Supervised machine learning of game-styles in tennis
Nicolai Williams (4th year Integrated Masters Dissertation, BSc MMORSE)
Comparing several clustering techniques for characterising and classifying game-style in tennis
Game-styles in tennis are characteristics that are evident to both players and tennis professionals. Players have different strengths and utilise them in customised strategies. Coaches attempts to classify players have resulted in lists of player game-styles, but so far this was based on expert judgement, rather than statistical methods.
This project made use of LTA point-by-point match data to characterise players using summary metrics, which were evaluated using discrimination and stability meta-metrics originally designed for NBA player data  ensuring sufficient discriminatory power. The refined summary metrics were firstly implemented and validated as part of a supervised machine learning approach based on K-means (shown in figure), K-medoids and Hierarchical Clustering algorithms to see what natural groupings would form and how many clusters would best split the data. Secondly, they served to train a classifier to see if it is possible to accurately classify the game-style of a new tennis player not used to train the classifier.
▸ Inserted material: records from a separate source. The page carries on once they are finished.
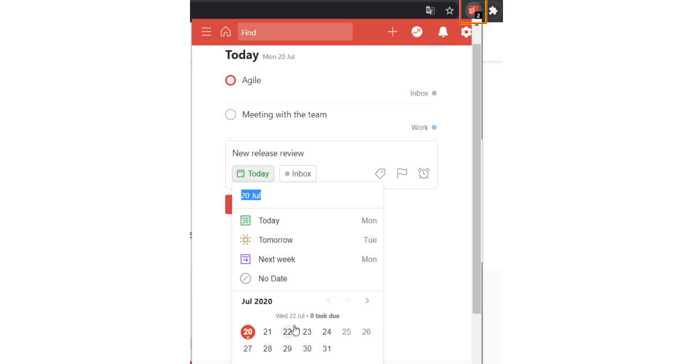Set task priority with the flag icon

[x=402, y=173]
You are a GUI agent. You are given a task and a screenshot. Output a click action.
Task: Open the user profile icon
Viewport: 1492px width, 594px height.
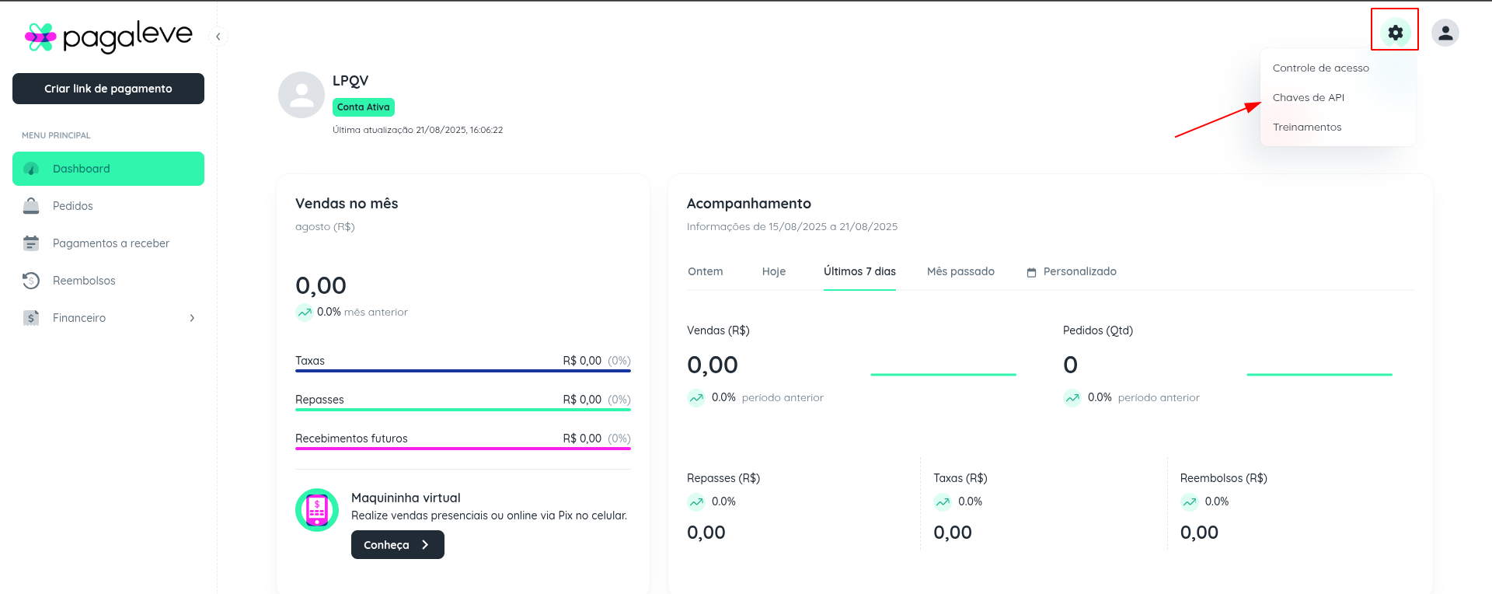point(1445,33)
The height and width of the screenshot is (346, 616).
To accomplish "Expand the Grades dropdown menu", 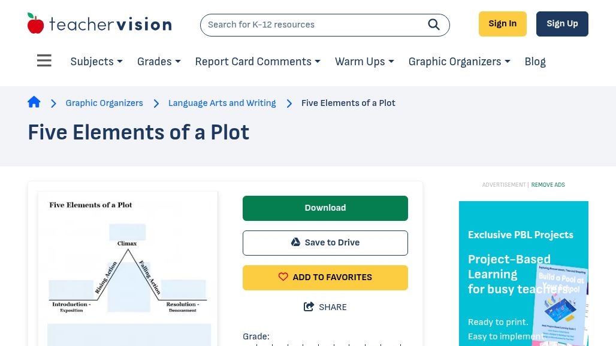I will click(x=159, y=62).
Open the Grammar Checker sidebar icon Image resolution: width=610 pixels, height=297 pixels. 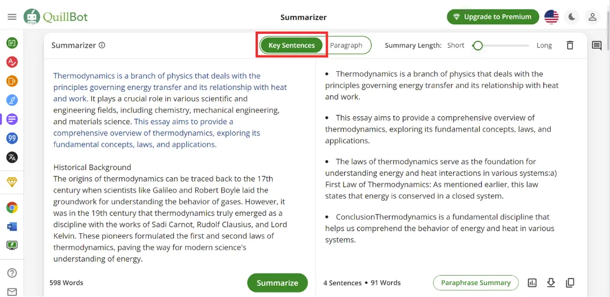pos(12,62)
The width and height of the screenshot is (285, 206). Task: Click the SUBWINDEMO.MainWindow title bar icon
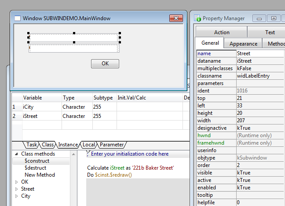(x=18, y=18)
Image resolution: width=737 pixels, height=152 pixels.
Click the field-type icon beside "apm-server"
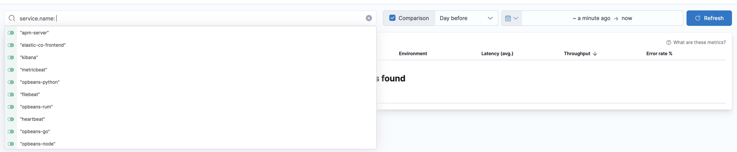(x=11, y=33)
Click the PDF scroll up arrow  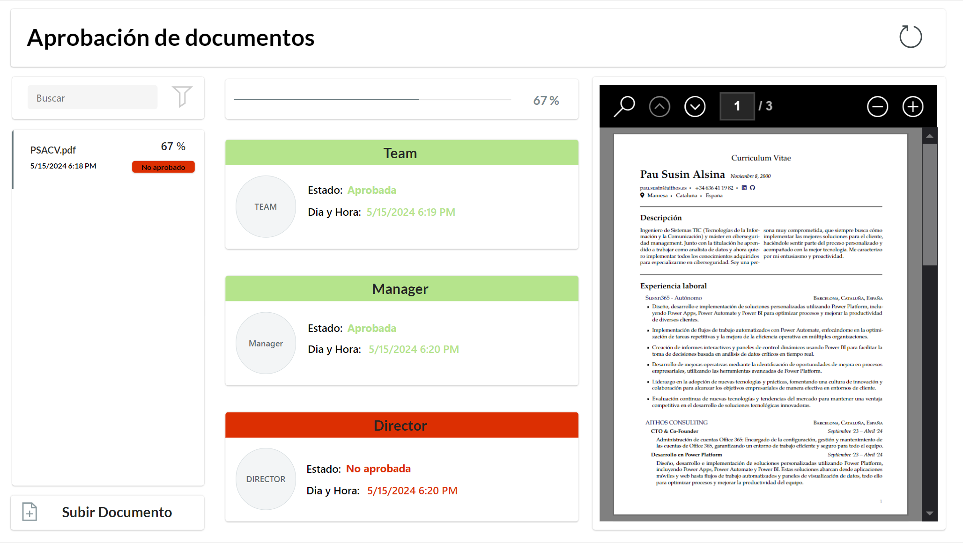[x=929, y=136]
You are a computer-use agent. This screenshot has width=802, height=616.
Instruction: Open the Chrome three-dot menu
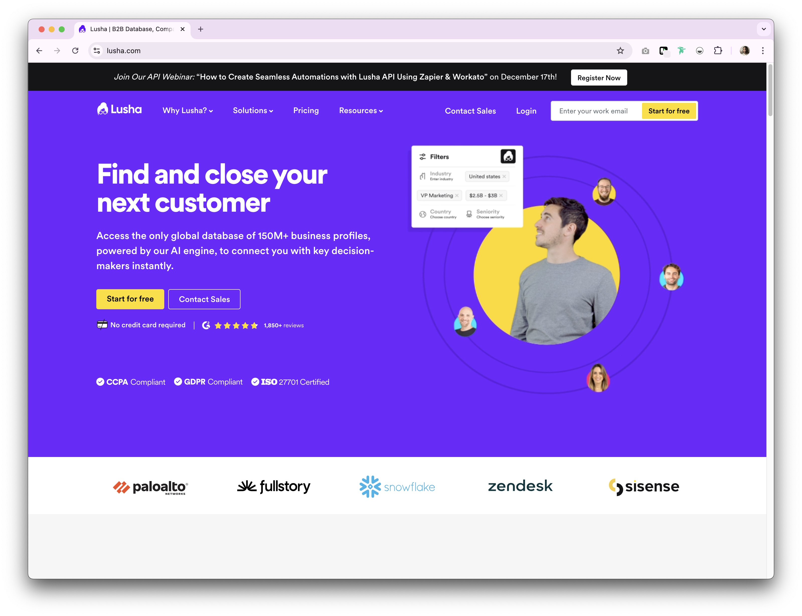pyautogui.click(x=762, y=51)
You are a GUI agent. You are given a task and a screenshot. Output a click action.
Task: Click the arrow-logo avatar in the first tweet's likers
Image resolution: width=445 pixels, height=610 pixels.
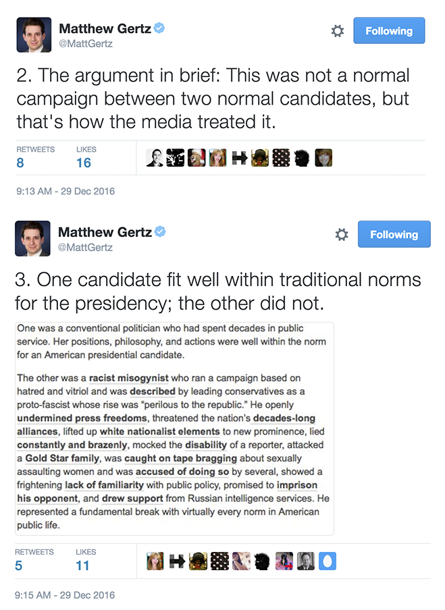tap(239, 158)
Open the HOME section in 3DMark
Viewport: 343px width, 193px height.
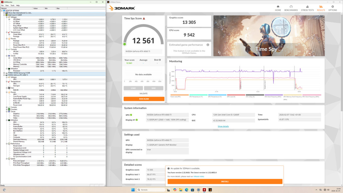pyautogui.click(x=278, y=8)
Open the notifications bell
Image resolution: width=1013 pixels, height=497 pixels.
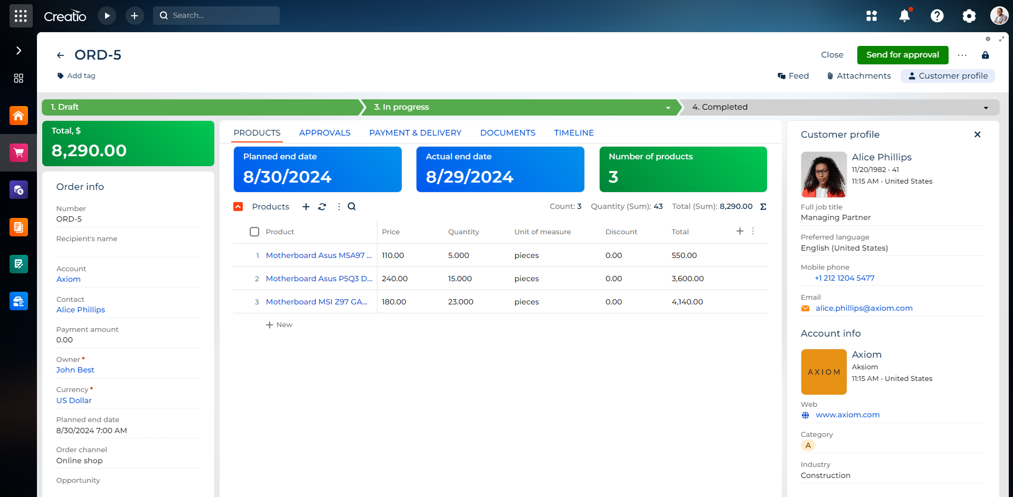tap(904, 15)
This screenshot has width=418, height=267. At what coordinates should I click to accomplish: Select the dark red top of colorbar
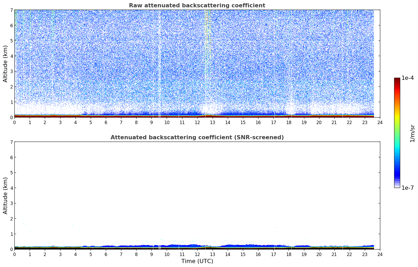click(397, 80)
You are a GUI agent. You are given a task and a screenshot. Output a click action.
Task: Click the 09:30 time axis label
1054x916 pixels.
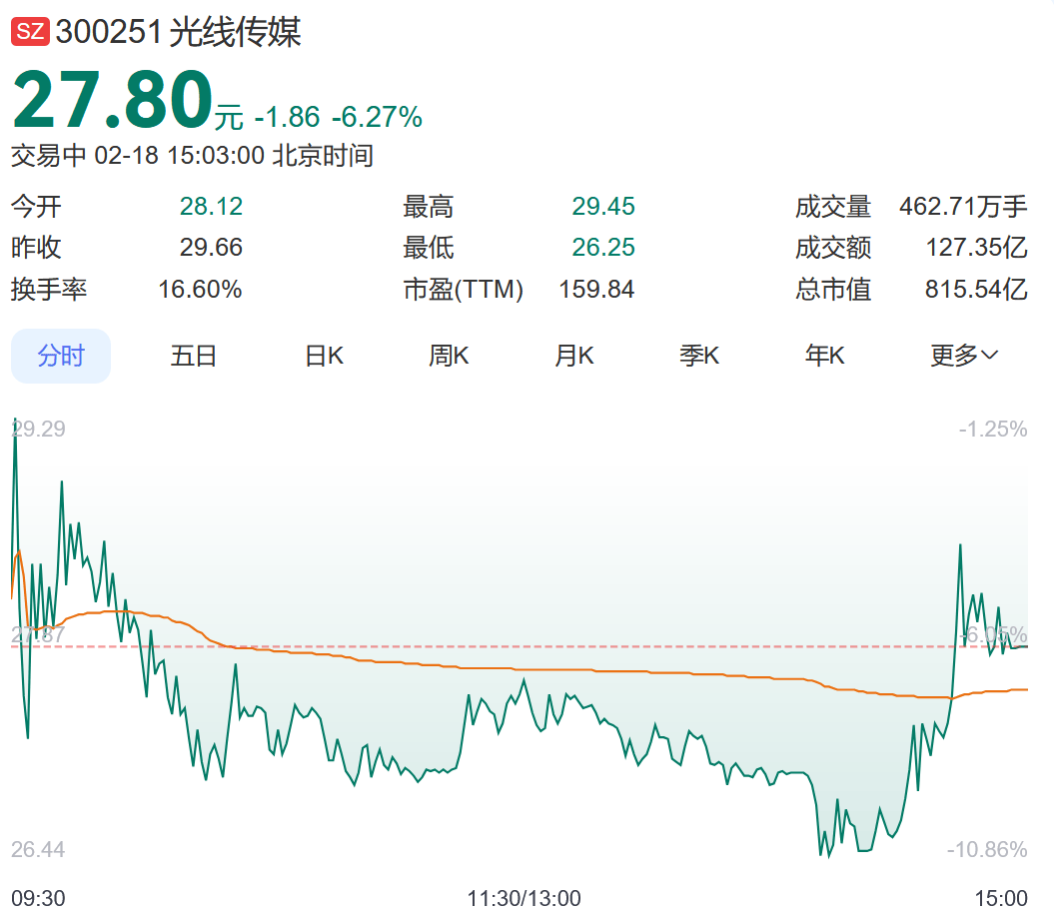click(x=38, y=898)
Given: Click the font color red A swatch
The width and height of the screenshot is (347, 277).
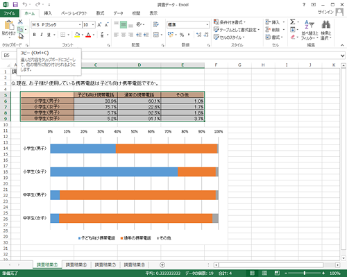Looking at the screenshot, I should coord(88,35).
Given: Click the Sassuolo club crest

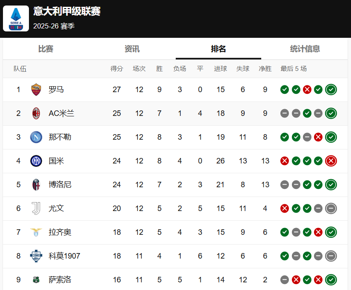Looking at the screenshot, I should (36, 280).
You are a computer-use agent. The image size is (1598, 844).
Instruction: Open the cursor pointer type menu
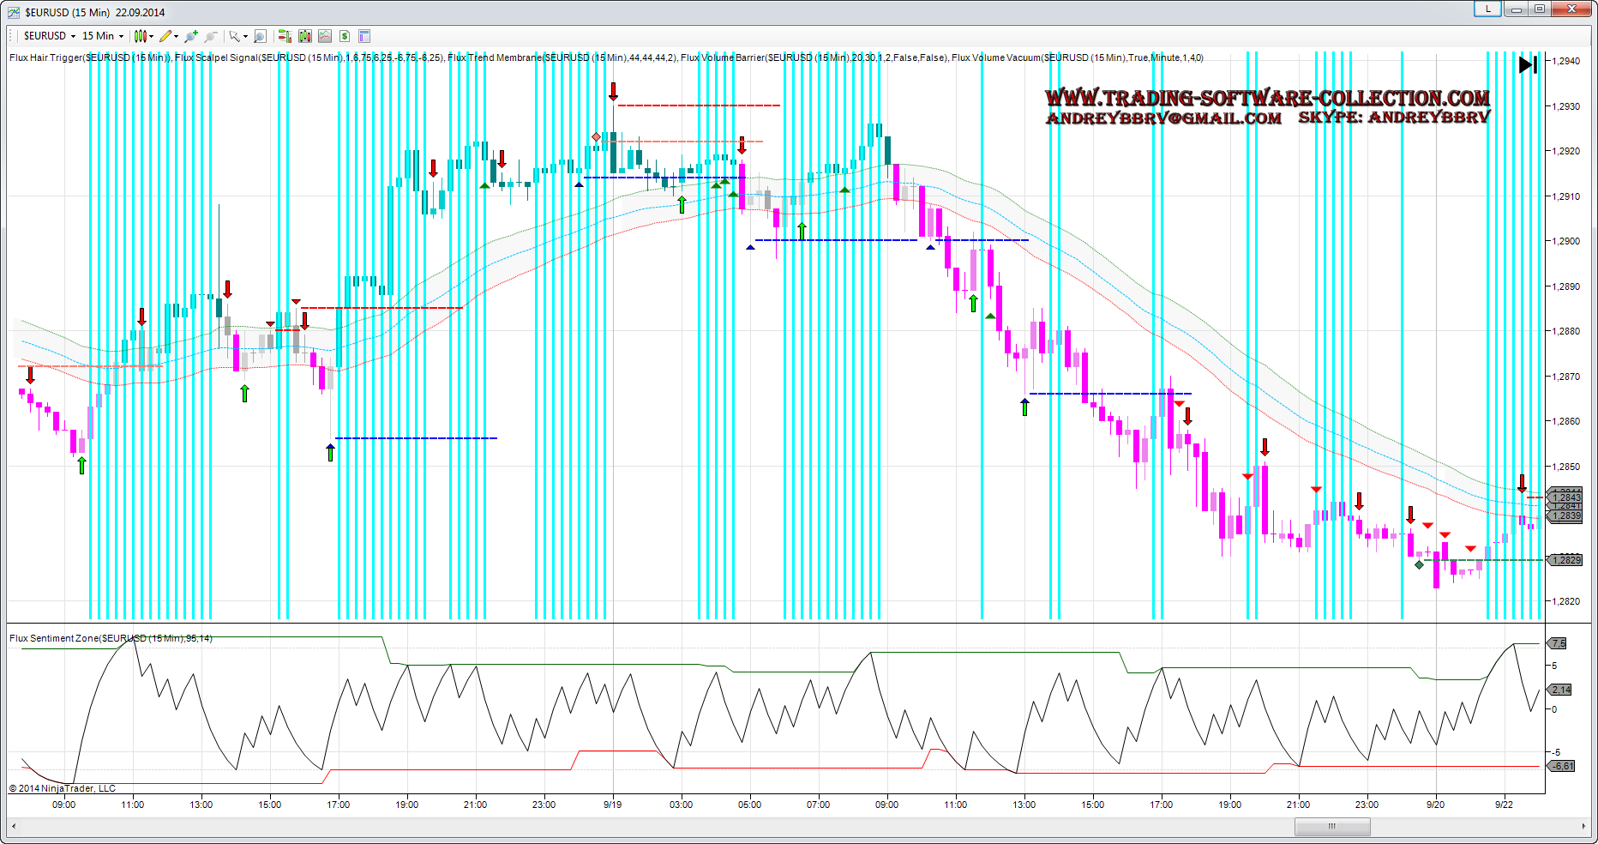pos(237,36)
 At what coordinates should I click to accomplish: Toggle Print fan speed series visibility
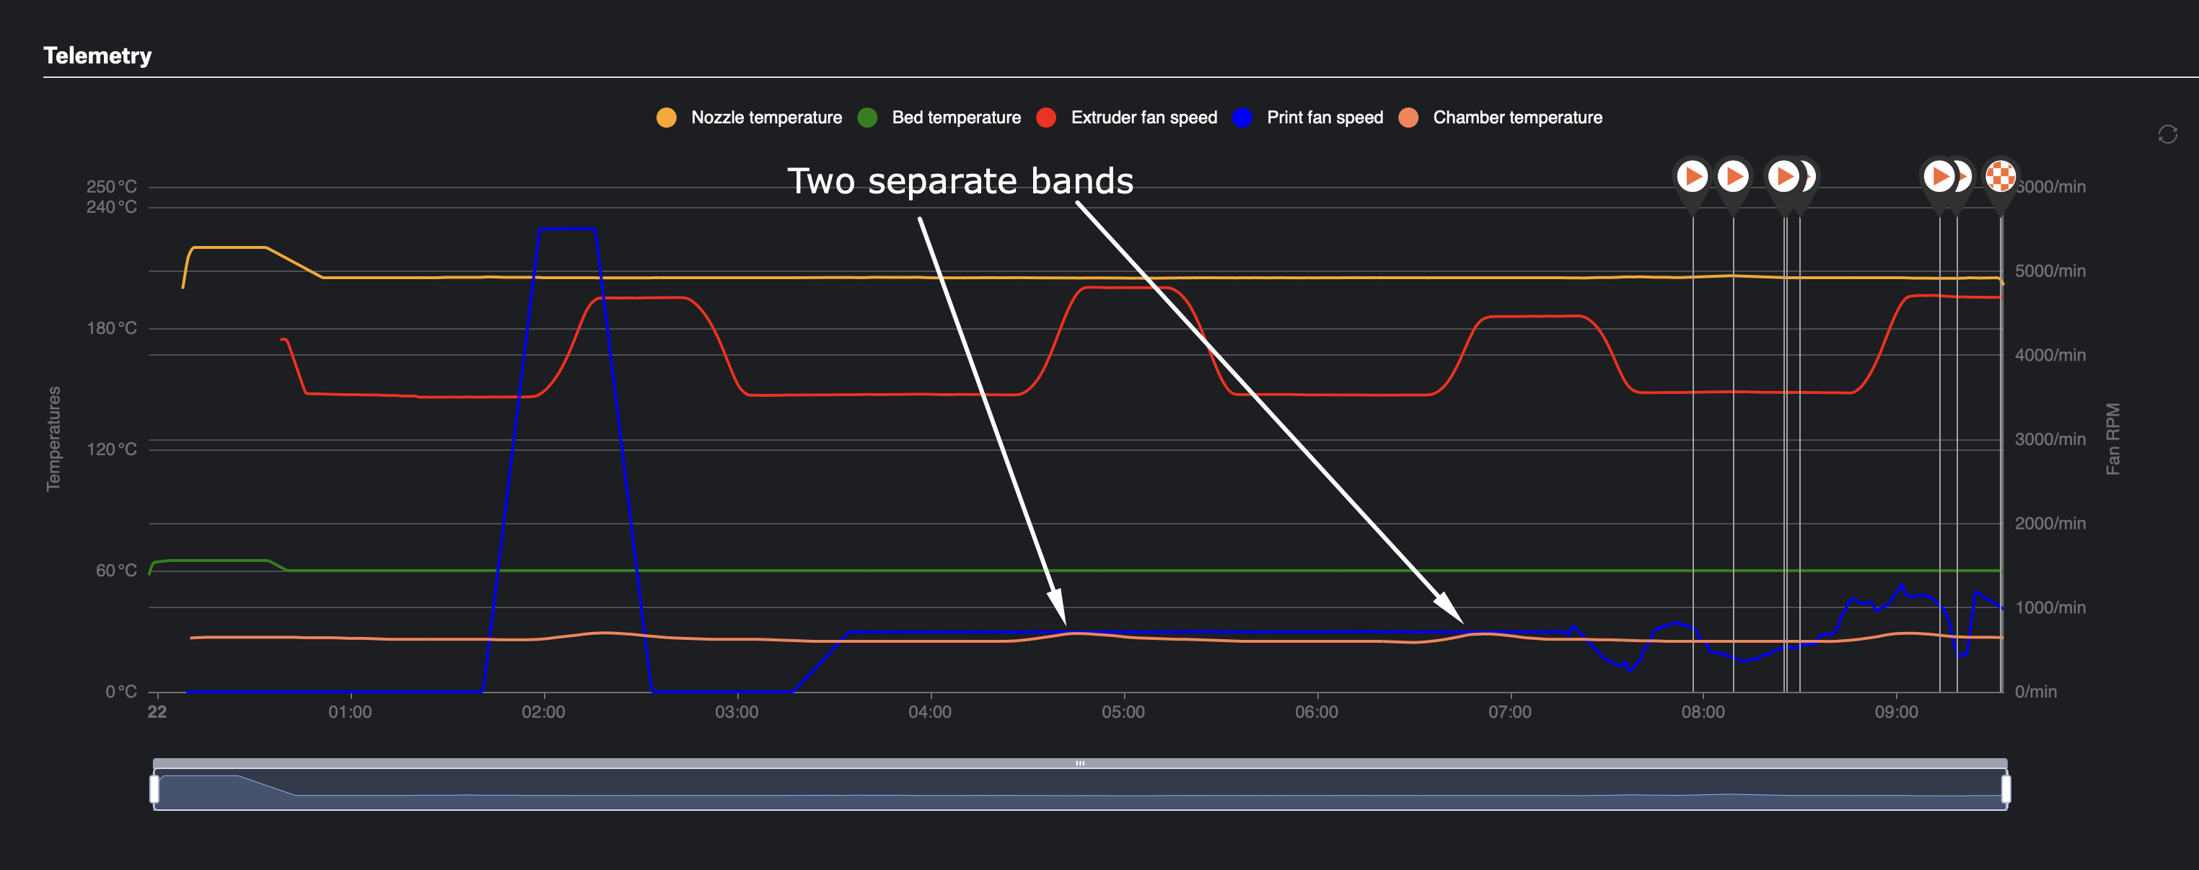(x=1324, y=118)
We showed that game-styles defined by the LTA are somewhat validated by our statistical analysis. Patterns in the clustering analysis and the numbers of clusters identified show a clear resemblance to the LTA game-styles. In particular, the All Court Player characterises a cluster by all 3 of the clustering algorithms indicating that this game-style is not only extremely appropriate, but also well allocated.
 Franks, Alexander et al, Meta-Analytics: Tools for Understanding the Statistical Properties of Sports Metrics, 2016.